Astrid Lindgren remains one of Sweden’s best known authors and most adored public figures. On what would have been her 114th birthday, we look at the far-reaching impact of her incomparable life’s work and legacy
Astrid Lindgren is undeniably considered to be one of Sweden’s greatest national treasures. As one of the most widely read children’s authors in the world, her books have sold over 165 million copies worldwide and her work has been translated into over 100 languages.
Not only is she the creator of classic characters of the Swedish literary canon such as Pippi Longstocking, Emil of Lönneberga, Ronia The Robber’s Daughter and The Brothers Lionheart, she was also an activist, opinion-maker and beloved defender of children’s rights.
Her life’s work spans beyond the page and her portrayal of Swedish life continues to influence both those born and raised in the country, as well as those for whom Sweden has become a new home.

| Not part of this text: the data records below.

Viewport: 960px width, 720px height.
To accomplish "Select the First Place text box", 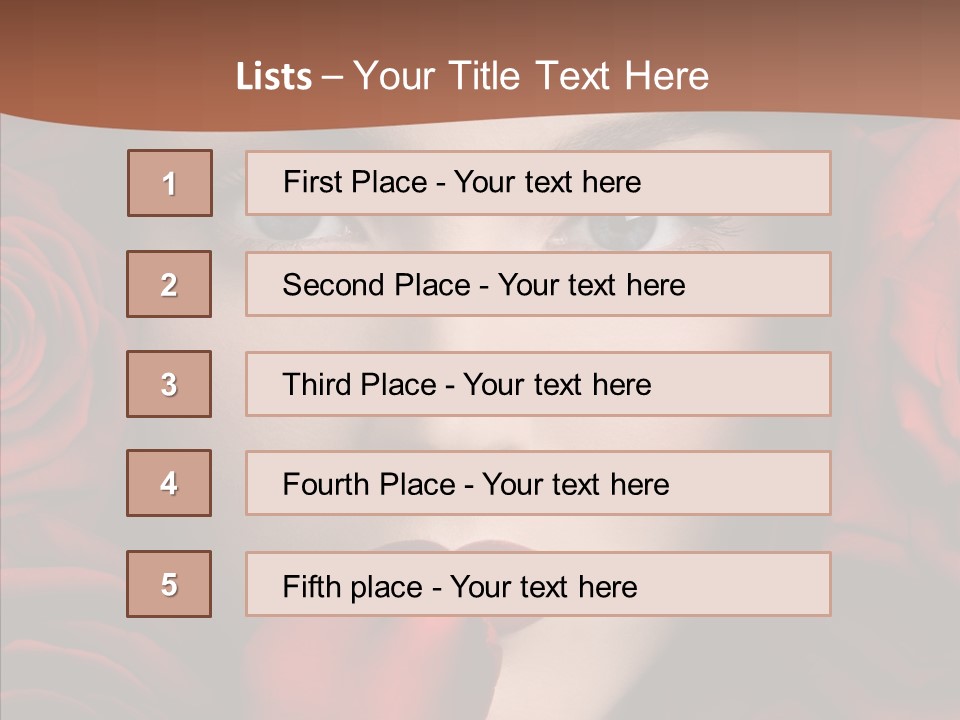I will coord(538,183).
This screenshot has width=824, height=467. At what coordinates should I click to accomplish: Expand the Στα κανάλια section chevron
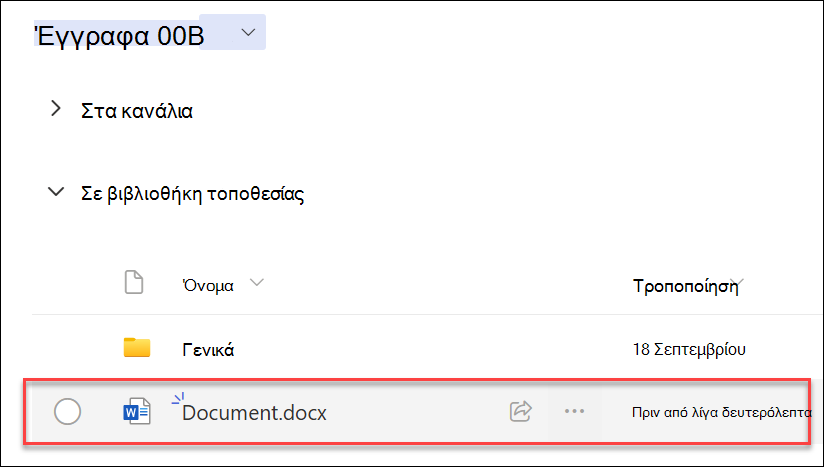click(x=56, y=109)
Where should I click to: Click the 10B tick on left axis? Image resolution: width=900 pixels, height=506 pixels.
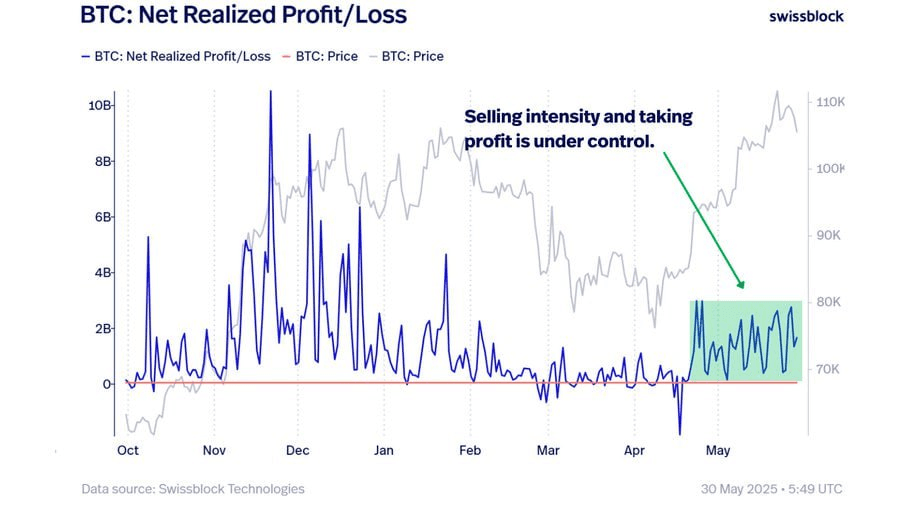[x=99, y=106]
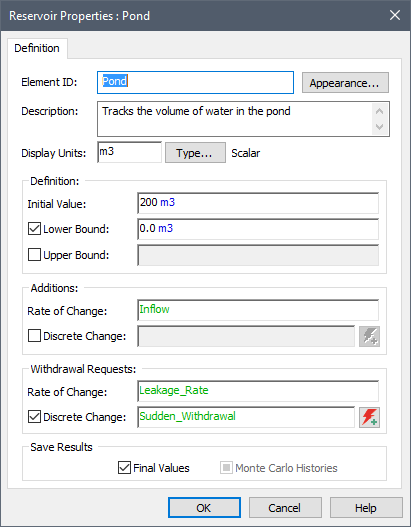The width and height of the screenshot is (411, 527).
Task: Enable the Upper Bound checkbox
Action: pos(34,255)
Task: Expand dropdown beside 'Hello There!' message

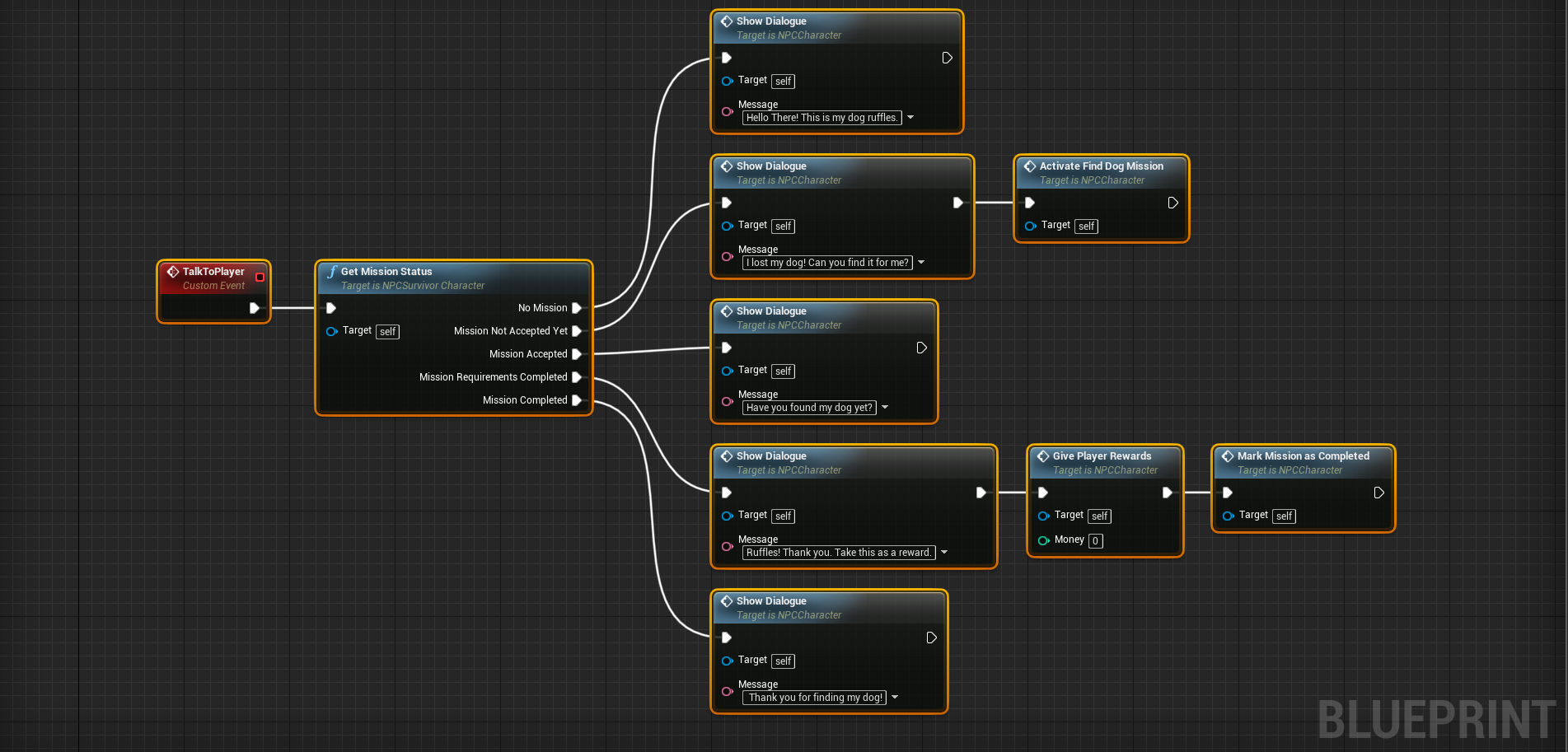Action: pos(910,118)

Born on 14 November 1907, Astrid Lindgren had a rural upbringing in a village in Småland, the memories of which shaped the settings for many of her early books. In her teenage years, she started rejecting the narrow-mindedness of her small town - the beginnings of a rebellious streak that subsequently enriched much of her writing. Fiercely democratic and hating classist economic and societal structures, at 18, she moved to Stockholm, where she lived until her death in 2002. At her funeral procession through the Swedish capital, over 100,000 Swedes, whether foreign-born or citizens since birth, gathered in the streets to mourn her passing and pay their respects.
Astrid Lindgren’s literary career began in the early 1940s, and the character for which she is best known, Pippi Longstocking, was named in 1941 by Astrid’s own daughter, Karin. While sick at home, Karin requested a story from her mother about the funny-sounding name, leading to an improvised and interesting tale. To quote Astrid, “because it was a strange name, it had to be an equally strange girl”. She continued to make up stories for her children and friends, and Pippi was eventually introduced to the rest of the world in 1945, just as World War II came to an end. During the preceding years, Lindgren’s more personal writing had consisted largely of her own war diaries, documenting the events of the war and recounting her daily life, including her work of censoring mail for Sweden’s Special Intelligence Agency. But with the success of Pippi, Astrid was able to dedicate herself to writing full-time, prolifically producing six books between 1944 and 1946, and laying the foundations on which she would build her unique literary legacy.